KIFM (1320 AM) is a radio station in West Sacramento, California, that has been affiliated with ESPN Radio since February 2007. Owned and operated by Audacy, Inc.. Its studios are located in North Highlands, with a Sacramento address. Previously, KIFM was known as KCTC, which has had a history in the Sacramento market as both an FM and AM station.

==KCTC as an FM station==
KCTC's most successful years were in the 70s, broadcasting a variant of the "Beautiful Music" format which they called "the California Sound" with its occasional vocals in each 15-minute set. The format continued until 1989, when KCTC became KYMX, a soft rock/adult contemporary station. In turn, the KCTC call letters moved to AM 1320, where for years it was an adult standards station as part of the Music Of Your Life network.

==KCTC as an AM station==
Competition for KCRA on the Sacramento AM dial in the mid-1950s included KROY 1240 (CBS), KGMS 1380 (MBS), KXOA 1470 (MBS), and KFBK 1530 (ABC), which was owned by McClatchy Enterprises, also owner of the Sacramento Bee..

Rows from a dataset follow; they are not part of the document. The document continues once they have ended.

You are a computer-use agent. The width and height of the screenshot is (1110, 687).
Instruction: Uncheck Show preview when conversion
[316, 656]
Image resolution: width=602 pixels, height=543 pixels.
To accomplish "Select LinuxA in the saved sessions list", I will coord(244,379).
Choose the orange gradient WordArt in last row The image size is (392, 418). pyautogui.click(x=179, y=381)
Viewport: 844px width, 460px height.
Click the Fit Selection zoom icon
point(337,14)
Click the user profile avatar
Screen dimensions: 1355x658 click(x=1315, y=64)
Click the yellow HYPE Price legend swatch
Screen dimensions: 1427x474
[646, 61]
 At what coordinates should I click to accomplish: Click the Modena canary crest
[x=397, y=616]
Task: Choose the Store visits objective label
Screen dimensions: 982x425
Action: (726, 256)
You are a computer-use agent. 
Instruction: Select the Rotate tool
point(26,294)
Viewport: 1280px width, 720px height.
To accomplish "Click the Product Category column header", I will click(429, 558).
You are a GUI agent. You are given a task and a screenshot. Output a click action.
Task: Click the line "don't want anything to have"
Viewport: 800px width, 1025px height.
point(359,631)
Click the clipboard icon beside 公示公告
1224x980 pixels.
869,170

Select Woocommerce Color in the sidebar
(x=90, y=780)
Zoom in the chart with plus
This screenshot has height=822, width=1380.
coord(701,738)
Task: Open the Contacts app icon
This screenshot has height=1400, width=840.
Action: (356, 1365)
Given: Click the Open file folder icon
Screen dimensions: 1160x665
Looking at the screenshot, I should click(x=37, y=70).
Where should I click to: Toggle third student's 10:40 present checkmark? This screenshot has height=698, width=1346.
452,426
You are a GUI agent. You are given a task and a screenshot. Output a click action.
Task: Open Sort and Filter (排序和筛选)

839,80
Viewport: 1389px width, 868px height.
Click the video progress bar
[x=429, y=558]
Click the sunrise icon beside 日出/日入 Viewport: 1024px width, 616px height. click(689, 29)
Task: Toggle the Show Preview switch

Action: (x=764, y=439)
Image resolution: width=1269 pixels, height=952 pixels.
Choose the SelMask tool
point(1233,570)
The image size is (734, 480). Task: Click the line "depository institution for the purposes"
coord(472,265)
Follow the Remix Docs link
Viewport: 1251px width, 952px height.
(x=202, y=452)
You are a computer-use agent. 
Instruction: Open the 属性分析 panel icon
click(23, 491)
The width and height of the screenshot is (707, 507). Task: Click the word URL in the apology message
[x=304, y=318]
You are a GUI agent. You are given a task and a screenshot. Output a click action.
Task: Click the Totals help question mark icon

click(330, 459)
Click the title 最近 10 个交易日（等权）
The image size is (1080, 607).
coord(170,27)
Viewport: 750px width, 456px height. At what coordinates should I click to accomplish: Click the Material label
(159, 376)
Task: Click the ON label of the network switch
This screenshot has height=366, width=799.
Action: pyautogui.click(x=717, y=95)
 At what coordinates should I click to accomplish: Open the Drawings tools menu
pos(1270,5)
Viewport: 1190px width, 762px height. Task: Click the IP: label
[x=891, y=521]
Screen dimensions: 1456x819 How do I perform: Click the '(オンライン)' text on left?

From 1955 to 1978, KCRA was co-owned with TV Channel 3 KCRA-TV and in the '70s was known as KCRA Newsradio 132 while still under ownership of Kelly Broadcasting. Before its sale to Entercom, KCTC was owned by Tribune Broadcasting of Chicago, owners of WGN and the Chicago Tribune, from 1978 to 1996. For a time under the Tribune ownership (1978–1989), 1320 AM was known as KGNR Newsradio 132. In the early 1970s, prior to Tribune, 1320 KCRA was Sacramento's home for the syndicated American Top 40 program with Casey Kasem; a September 1971 broadcast of the show mentions KCRA as an affiliate, as does a broadcast of the syndicated program from December 1974. In 1989, KCTC moved from its former FM position to its current home at 1320 AM.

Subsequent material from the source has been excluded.